The task: Pull out every line of the items below that contains the word "marker", and list those lines in the order they appear.

Supplied data:
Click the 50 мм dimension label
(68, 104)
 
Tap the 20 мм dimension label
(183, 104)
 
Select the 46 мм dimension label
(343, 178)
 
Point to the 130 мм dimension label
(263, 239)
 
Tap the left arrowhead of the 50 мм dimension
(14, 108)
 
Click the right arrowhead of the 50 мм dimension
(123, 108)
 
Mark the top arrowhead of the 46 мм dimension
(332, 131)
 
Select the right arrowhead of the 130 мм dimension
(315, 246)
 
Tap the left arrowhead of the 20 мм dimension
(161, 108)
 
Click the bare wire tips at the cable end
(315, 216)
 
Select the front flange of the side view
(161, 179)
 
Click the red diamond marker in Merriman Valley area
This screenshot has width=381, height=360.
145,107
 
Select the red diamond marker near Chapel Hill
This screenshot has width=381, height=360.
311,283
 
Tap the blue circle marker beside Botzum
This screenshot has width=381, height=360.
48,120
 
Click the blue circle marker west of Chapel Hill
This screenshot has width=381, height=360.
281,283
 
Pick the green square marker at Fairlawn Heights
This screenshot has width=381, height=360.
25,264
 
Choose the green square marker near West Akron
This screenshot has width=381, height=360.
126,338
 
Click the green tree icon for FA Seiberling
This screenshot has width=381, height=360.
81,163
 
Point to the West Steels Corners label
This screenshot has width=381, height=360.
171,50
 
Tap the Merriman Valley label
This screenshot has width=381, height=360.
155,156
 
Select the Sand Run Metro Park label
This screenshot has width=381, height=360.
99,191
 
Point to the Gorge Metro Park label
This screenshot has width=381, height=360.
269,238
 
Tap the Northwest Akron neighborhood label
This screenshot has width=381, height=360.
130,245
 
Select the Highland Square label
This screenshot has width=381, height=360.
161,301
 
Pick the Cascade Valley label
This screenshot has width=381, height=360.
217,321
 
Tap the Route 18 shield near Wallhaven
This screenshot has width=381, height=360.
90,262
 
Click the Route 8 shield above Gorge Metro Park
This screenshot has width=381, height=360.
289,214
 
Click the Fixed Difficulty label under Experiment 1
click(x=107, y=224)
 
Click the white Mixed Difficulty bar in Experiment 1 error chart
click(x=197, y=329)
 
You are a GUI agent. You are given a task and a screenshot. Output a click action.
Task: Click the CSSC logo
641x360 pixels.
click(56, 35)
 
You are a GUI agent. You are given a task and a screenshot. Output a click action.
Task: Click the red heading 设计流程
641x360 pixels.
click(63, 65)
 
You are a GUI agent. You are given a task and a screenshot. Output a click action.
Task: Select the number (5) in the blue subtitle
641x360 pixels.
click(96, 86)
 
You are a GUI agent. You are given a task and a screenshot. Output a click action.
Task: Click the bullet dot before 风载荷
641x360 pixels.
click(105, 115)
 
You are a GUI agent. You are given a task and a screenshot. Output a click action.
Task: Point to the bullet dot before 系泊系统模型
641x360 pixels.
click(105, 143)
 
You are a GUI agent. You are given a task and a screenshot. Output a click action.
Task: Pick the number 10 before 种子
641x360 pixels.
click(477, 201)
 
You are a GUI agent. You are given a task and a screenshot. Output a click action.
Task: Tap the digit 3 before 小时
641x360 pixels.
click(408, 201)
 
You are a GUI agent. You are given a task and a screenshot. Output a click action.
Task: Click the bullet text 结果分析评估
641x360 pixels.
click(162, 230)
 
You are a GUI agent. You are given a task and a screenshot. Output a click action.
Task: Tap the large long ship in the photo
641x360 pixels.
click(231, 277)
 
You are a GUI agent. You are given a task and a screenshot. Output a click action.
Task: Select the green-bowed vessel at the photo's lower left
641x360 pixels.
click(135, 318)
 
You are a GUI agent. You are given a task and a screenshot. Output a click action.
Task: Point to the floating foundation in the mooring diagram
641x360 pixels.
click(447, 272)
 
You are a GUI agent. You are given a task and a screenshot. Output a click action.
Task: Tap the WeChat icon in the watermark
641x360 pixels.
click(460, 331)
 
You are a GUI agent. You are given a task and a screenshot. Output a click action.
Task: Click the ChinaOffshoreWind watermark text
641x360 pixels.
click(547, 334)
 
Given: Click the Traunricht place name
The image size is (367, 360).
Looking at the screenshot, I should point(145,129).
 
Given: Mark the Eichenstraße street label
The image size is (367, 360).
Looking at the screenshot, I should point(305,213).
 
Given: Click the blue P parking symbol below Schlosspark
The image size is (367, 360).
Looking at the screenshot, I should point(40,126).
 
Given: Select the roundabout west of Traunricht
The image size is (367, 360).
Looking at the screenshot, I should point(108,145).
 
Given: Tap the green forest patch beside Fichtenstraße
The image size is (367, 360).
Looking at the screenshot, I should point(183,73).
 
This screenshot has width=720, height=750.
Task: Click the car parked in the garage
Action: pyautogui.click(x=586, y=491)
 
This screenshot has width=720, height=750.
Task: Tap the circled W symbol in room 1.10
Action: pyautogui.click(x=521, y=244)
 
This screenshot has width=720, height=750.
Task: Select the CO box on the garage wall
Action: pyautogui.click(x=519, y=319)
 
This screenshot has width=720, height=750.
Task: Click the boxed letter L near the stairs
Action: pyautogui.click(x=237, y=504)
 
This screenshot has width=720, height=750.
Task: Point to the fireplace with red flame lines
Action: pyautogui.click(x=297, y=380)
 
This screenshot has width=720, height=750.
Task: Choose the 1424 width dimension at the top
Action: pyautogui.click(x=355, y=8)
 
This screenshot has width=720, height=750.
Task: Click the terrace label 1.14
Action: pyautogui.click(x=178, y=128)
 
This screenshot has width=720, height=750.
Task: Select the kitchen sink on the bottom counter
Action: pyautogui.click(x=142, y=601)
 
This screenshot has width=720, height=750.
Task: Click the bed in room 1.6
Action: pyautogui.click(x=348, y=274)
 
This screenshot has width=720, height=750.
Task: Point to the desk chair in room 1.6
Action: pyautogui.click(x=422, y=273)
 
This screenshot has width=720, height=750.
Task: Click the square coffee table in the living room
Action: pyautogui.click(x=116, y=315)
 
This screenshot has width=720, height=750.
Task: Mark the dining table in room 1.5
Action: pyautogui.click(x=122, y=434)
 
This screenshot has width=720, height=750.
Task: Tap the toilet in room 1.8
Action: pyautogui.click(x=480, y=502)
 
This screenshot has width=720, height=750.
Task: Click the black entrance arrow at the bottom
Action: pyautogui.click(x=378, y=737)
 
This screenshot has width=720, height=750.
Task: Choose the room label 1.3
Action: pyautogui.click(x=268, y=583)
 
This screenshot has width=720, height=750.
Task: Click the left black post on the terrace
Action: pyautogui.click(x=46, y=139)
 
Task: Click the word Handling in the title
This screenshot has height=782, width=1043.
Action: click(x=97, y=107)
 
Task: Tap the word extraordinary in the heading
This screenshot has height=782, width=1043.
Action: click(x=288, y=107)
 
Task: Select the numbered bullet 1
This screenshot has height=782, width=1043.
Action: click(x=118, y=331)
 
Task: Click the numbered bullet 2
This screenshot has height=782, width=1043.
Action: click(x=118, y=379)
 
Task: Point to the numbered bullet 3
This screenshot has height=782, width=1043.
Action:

Correct answer:
Click the red diamond marker in Merriman Valley area
Select the red diamond marker near Chapel Hill
Tap the blue circle marker beside Botzum
Click the blue circle marker west of Chapel Hill
Pick the green square marker at Fairlawn Heights
Choose the green square marker near West Akron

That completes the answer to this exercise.